What is needed =>
Collect every line in the records below that contains the word "file".
=== Begin Enclosure ===
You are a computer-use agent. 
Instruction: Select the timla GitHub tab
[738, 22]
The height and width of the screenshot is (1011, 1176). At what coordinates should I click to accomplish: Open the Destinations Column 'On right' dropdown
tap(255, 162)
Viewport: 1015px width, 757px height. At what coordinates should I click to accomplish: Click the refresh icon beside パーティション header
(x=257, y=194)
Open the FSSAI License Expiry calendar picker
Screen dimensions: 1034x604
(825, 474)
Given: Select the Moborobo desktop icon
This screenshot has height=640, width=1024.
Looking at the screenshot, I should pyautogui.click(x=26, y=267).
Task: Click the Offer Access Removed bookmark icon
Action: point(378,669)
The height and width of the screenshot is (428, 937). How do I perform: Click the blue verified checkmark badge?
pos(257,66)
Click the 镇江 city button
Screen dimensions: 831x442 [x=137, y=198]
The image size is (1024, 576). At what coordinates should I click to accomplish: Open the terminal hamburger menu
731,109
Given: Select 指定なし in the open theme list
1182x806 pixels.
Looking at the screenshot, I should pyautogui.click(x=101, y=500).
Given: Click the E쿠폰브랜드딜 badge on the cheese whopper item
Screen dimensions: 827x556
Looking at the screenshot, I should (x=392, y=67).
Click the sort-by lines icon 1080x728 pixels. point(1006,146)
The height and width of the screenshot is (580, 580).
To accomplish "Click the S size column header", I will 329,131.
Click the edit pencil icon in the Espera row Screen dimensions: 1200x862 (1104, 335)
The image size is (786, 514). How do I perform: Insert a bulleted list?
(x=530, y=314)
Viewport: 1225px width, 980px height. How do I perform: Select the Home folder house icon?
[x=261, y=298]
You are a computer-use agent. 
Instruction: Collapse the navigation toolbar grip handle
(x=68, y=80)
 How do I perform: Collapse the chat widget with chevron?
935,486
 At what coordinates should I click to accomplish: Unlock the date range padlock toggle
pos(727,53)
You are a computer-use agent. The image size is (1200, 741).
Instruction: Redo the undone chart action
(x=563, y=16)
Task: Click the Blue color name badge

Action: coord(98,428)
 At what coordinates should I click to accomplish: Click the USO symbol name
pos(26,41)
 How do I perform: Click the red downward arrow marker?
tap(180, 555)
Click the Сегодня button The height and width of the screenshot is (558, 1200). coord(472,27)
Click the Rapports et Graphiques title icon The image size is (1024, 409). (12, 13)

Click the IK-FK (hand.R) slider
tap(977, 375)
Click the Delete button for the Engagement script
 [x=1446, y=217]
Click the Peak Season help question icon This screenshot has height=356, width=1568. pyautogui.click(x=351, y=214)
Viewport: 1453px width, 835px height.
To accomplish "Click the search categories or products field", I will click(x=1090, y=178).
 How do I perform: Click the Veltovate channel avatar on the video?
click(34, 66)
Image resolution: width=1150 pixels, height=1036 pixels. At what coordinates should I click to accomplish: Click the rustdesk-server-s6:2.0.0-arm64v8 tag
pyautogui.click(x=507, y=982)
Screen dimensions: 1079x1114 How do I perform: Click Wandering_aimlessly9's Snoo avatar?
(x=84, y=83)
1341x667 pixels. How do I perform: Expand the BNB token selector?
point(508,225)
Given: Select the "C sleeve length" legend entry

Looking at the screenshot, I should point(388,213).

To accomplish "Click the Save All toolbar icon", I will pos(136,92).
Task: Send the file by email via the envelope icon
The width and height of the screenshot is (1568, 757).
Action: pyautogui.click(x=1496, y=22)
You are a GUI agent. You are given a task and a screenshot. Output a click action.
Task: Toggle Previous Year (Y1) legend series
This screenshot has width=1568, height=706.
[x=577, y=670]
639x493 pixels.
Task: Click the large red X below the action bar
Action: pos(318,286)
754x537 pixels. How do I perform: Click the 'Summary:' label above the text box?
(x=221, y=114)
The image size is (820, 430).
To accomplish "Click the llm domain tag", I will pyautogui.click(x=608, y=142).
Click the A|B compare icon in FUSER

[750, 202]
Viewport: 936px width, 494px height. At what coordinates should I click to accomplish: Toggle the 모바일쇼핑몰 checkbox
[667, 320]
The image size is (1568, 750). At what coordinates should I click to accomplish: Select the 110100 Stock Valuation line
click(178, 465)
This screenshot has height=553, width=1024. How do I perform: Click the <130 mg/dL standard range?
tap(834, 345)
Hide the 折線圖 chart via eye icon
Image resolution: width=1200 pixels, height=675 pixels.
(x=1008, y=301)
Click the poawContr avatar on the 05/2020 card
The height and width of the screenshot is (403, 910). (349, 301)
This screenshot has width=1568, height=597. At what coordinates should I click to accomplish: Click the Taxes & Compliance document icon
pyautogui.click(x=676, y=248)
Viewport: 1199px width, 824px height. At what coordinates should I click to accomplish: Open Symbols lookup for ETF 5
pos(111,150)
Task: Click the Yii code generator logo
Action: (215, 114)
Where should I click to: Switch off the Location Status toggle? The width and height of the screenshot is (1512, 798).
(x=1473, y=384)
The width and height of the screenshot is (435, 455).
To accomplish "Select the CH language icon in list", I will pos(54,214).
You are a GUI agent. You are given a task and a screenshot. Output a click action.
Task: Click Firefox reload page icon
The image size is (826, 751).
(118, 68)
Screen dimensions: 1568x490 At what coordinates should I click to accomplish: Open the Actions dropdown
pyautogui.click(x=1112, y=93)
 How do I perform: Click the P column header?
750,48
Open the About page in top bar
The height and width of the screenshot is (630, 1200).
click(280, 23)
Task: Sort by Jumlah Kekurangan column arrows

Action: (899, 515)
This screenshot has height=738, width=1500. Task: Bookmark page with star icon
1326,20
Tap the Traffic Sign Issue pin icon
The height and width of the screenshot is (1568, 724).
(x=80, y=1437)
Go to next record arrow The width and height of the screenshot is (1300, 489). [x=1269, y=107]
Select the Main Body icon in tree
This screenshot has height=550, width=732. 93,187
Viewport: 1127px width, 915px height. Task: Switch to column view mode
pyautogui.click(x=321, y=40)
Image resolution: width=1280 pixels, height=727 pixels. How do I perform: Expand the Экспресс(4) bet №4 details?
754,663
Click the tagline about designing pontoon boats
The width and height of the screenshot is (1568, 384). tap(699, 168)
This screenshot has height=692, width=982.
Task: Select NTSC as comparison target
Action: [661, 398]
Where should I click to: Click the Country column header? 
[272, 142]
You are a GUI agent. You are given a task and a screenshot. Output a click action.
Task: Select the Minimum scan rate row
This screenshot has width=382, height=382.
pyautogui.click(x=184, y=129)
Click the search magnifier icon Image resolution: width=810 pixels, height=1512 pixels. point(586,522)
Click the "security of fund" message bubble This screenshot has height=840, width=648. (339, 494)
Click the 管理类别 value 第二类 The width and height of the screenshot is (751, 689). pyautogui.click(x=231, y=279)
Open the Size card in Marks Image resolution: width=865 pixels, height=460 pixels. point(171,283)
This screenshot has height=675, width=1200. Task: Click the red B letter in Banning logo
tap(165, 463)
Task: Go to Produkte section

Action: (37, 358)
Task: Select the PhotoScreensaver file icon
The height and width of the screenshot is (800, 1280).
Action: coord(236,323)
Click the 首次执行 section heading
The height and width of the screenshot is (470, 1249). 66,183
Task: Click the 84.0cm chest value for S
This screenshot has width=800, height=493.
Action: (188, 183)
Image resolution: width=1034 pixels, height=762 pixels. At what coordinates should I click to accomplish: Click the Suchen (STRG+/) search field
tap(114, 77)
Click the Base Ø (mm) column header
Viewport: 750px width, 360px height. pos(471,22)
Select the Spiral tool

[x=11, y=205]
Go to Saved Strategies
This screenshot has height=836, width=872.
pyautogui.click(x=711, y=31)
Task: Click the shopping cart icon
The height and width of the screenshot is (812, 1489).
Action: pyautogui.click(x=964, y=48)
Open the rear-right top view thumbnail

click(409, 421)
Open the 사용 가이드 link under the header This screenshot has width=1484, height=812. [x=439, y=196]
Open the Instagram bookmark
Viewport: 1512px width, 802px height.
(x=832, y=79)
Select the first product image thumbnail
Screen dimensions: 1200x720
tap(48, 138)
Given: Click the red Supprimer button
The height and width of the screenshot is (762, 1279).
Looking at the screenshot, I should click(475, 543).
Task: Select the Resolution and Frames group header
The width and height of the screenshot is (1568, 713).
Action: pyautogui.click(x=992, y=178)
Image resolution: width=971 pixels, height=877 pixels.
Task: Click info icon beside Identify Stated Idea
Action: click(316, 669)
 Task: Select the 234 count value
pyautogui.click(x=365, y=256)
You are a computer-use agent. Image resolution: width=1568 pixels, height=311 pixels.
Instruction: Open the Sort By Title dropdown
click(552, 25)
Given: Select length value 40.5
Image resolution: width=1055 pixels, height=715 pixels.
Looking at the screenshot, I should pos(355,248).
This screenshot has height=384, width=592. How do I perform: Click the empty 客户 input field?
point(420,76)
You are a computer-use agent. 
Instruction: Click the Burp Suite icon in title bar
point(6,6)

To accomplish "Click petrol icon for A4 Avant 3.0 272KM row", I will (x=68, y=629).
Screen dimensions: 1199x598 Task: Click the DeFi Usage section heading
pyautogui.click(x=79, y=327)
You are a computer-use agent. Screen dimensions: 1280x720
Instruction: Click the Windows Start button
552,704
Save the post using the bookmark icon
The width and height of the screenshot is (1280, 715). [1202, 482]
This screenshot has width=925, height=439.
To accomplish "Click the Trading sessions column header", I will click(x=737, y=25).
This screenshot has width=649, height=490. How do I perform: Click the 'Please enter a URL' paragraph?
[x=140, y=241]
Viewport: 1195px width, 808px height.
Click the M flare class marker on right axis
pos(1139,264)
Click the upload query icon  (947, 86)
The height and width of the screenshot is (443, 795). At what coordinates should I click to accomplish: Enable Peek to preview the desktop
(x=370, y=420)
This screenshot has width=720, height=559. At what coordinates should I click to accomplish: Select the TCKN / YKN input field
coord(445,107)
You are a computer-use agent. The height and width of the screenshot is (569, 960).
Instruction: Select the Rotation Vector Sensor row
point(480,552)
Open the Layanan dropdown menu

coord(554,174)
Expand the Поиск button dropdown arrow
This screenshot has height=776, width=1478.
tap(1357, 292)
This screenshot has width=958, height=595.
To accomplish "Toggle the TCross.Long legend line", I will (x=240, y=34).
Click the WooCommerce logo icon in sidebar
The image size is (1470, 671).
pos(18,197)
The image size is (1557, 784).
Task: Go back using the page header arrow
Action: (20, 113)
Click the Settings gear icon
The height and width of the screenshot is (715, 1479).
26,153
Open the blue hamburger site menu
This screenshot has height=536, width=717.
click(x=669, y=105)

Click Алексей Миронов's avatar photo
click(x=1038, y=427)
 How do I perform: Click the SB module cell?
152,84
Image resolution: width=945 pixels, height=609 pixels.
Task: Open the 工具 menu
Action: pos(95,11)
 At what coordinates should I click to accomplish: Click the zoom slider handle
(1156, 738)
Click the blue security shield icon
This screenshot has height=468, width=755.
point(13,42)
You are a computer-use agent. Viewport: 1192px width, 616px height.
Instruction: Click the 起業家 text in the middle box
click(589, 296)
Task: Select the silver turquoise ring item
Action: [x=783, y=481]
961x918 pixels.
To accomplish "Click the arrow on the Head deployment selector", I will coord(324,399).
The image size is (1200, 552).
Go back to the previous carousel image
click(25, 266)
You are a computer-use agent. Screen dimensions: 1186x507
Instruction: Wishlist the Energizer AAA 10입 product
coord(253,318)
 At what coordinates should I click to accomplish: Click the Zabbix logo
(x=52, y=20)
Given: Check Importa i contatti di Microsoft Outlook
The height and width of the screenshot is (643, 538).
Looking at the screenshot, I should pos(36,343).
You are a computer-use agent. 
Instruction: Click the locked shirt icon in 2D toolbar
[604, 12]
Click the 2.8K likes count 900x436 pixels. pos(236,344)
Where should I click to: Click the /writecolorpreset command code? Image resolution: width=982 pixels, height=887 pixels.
=== End Enclosure ===
Written solution =>
Task: Send the file by email via the envelope icon
Task: Select the PhotoScreensaver file icon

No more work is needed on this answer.